Other side effects of this drug: Talk with your doctor right away if you have any of these signs of:

• Infection

• Bleeding like vomiting blood or vomit that looks like coffee grounds; coughing up blood; blood in the urine; black, red, or tarry stools; bleeding from the gums; abnormal vaginal bleeding; bruises without a reason or that get bigger; or any severe or persistent bleeding.

• Liver problems like dark urine, fatigue, lack of appetite, nausea, abdominal pain, light-colored stools, vomiting, or yellow skin.

• Severe loss of strength and energy

• Signs of a significant reaction like wheezing; chest tightness; fever; itching; bad cough; blue skin color; seizures; or swelling of face, lips, tongue, or throat.

Note: This is not a comprehensive list of all side effects. Talk to your doctor if you have questions.

Consumer Information Use and Disclaimer: This information should not be used to decide whether or not to take this medicine or any other medicine.

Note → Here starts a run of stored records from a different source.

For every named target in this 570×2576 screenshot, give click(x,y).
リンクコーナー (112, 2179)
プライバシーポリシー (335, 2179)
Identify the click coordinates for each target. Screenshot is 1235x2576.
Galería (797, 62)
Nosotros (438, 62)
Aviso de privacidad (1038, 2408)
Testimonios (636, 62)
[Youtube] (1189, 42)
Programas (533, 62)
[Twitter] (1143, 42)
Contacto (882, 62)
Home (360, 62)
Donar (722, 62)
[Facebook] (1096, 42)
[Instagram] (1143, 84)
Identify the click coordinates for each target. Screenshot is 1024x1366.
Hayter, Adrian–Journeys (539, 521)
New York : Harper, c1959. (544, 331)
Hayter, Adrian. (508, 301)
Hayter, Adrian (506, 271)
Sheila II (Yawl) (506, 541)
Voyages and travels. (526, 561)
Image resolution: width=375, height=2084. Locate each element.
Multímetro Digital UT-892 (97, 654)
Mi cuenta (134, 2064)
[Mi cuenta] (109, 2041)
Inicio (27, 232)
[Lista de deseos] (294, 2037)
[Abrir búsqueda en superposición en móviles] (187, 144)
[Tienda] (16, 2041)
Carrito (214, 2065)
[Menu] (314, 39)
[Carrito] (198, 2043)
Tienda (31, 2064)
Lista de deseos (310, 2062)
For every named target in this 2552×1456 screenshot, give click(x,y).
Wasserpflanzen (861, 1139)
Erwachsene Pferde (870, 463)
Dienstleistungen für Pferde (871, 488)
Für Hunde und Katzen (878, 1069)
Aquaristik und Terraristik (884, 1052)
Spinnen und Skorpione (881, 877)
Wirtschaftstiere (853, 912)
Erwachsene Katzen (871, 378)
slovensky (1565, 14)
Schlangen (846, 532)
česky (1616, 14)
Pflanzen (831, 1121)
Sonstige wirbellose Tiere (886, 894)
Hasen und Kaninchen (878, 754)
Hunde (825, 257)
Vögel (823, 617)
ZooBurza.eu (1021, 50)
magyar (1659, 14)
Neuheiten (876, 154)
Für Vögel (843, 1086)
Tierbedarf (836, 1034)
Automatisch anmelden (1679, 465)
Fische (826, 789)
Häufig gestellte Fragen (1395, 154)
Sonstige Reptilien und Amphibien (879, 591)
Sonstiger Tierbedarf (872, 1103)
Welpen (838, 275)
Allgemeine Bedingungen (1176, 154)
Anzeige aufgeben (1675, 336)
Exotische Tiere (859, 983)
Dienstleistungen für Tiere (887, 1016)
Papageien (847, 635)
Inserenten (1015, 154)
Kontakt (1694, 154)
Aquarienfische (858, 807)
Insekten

Only the healthcare provider has the knowledge and training to decide which medicines are right for a specific patient. This information does not endorse any medicine as safe, effective, or approved for treating any patient or health condition. This is only a brief summary of general information about this medicine. It does NOT include all information about the possible uses, directions, warnings, precautions, interactions, adverse effects, or risks that may apply to this medicine. This information is not specific medical advice and does not replace information you receive from the healthcare provider. You must talk with the healthcare provider for complete information about the risks and benefits of using this medicine.

Medication Safety Issues

Sound-alike/look-alike issues:

International issues:

Contraindications

Hypersensitivity to albendazole, benzimidazoles, or any component of the formulation

Warnings/Precautions

Concerns related to adverse effects:

• Bone marrow suppression: Agranulocytosis, aplastic anemia, granulocytopenia, leukopenia, and pancytopenia have occurred leading to fatalities (rare); use with caution in patients with hepatic impairment (more susceptible to hematologic toxicity). Discontinue therapy in all patients who develop clinically significant decreases in blood cell counts.

• Transaminase elevations: Reversible elevations in hepatic enzymes have been reported. Patients with abnormal LFTs and hepatic echinococcosis are at an increased risk of hepatotoxicity. Discontinue therapy if LFT elevations are >2 times the upper limit of normal; may consider restarting treatment (with frequent monitoring of LFTs) when hepatic enzymes return to pretreatment values. Discontinue therapy if hepatic enzymes are significantly increased.

Disease-related concerns:

• Neurocysticercosis: Appropriate use: Antiparasitic therapy may worsen symptoms of neurocysticercosis by inducing an inflammatory response; adjunctive corticosteroid therapy should be started before initiation of albendazole. Antiparasitic therapy should not be initiated in patients with untreated hydrocephalus, calcified lesions, or cysticercal encephalitis. Perform funduscopic exam prior to initiation of antiparasitic therapy to exclude intraocular cysticerci; antiparasitic therapy may lead to blindness in some cases with unsuspected intraocular parasites (IDSA/ASTMH [White 2018]).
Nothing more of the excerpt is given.